Brief Note: I'm restarting this newsletter with a goal of reading books from the cybersecurity canon and posting some notes. Will plan to delete all the older posts to maintain consistency with the new theme. 

Cliff, an astronomer, is transferred from the Keck Observatory at LBL to the computer center at the same place. He is grateful that he has a job instead of being at the unemployment line. He takes an office instead of a cubicle. Near his office were the offices of a couple of experienced people - Dave & Wayne, who have differing opinions of their preferred systems. Dave supports DEC’s Vax computers, and Wayne is the Unix guru. Side note: I guess this was typical of the time. Twenty years ago, I had colleagues who were either Windows supporters or Java supporters, with Java supporters being seen as liberators and supporters of the “free” movement.

On the second day at his job, Dave asks Cliff to look at an issue with the accounting system which failed to account for 75 cents. Cliff takes it up, thinking that the 75-cent discrepancy might be due to a rounding error or some software flaw. There were two systems - one which was the ordinary Unix accounting software and another, built by Dave, that kept detailed records of who was using the computer. He tested both and found no issues with any of the programs. He finally figures out that the error was due to an unauthorized user named “Hunter” who used 75 cents of computer time without being billed. He asks around and finds that no one had added this user and that adding a user was automated and not manual. He deletes the user, thinking that someone set it up wrongly.

The next day, they get an email from a computer named Dockmaster, and the manager tells them that someone from the lab has tried to break into their system in Maryland. While investigating this, Cliff discovers inconsistencies in the accounting records for a user named Joe Sventek, an ex-Unix guru at the lab who was in England. He thinks maybe Joe is back, and the machines are showing different times because of time drift (clocks can go out of sync).

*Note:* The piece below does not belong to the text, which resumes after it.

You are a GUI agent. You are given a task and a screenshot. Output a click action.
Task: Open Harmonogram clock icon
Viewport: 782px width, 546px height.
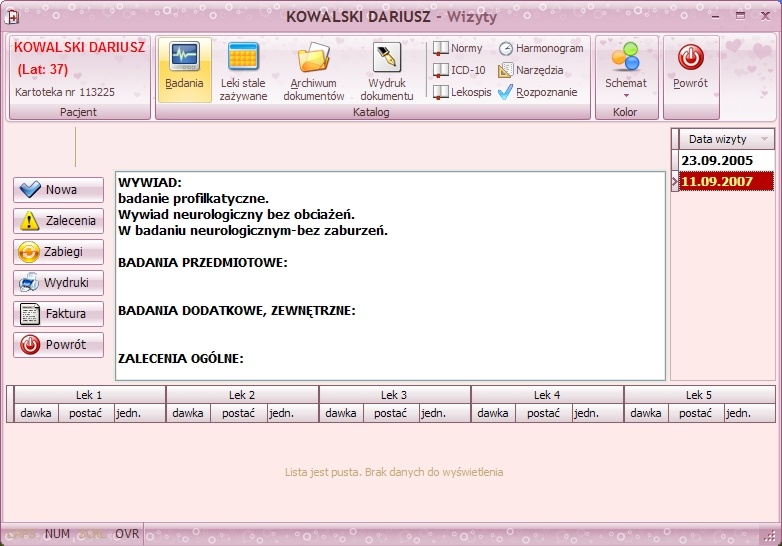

The next day, Cliff is still thinking about this problem even while he is attending a lecture about the structure of galaxies. He thinks about hackers and super-users and realizes that a super-user hacker might have infiltrated their system.

—

There are a lot of things to unpack in the first two chapters. It sets the stage for what is to come. It also gives a glimpse of life from a few decades ago. Even after all these decades, software professionals still do a lot of debugging. In fact, one could argue that most software development is about debugging issues and navigating through a codebase that is already built. In the past, it used to be mainly about debugging production issues, but in the past decade or so, especially after the DevOps practice took off, there has been a lot of debugging around the pipeline itself - debugging test failures during presubmit, integration and e2e test failures, canary failures, partial deployment failures, and so on. A lot of things that were supposed to make work easier, in fact, ended up adding a lot of work. For e.g., integration with static analysis tools showed issues in code, lack of coverage, etc. But it added a lot more work for people who were maintaining codebases already written. Some suggestions were useful, but most were ‘clean up’ stuff to make things look good. Some teams added all the issues into a task-tracking tool like Jira, making the backlog of things to be done huge. In the end, many teams decide to just use the tools to check newly written code. I think AI might help reduce this burden. It could help generate code and write tests that pass all the static analysis tools with flying grades. It could help create tests that are less flaky. So, in a way, people could go back to spending more time on debugging production issues, which is arguably more rewarding than pipeline issues. AI could help with parsing large log files and finding some information, but I think to really debug issues like discrepancies between systems, issues due to race conditions, etc., you need human expertise.

Also, I feel that debugging an issue in production is something that can get you into the ‘flow’ state easily, more than writing code, writing a document or other activities. Once you are in, once you’re unpacking layers and layers of complexity, you could easily be oblivious to lunchtime/friends/family, etc. Even when you come out of it, your mind could still be thinking about the issue. In Cliff’s case, he was thinking about it even as he was attending a lecture on a different topic.

With AI potentially helping with writing clean and more secure code right out of the box and also helping with syntax and some of the nuances of the programming language, people could now focus on building great software. In fact, this might be the golden age for software development. In a recent post by Dario Amodei, the CEO of Anthropic, he says that if there were more intelligent people, there would be more inventions, and one AI is adding to human intelligence at this point. So, we might be entering the world of even more complex software systems that might need even more expertise to debug.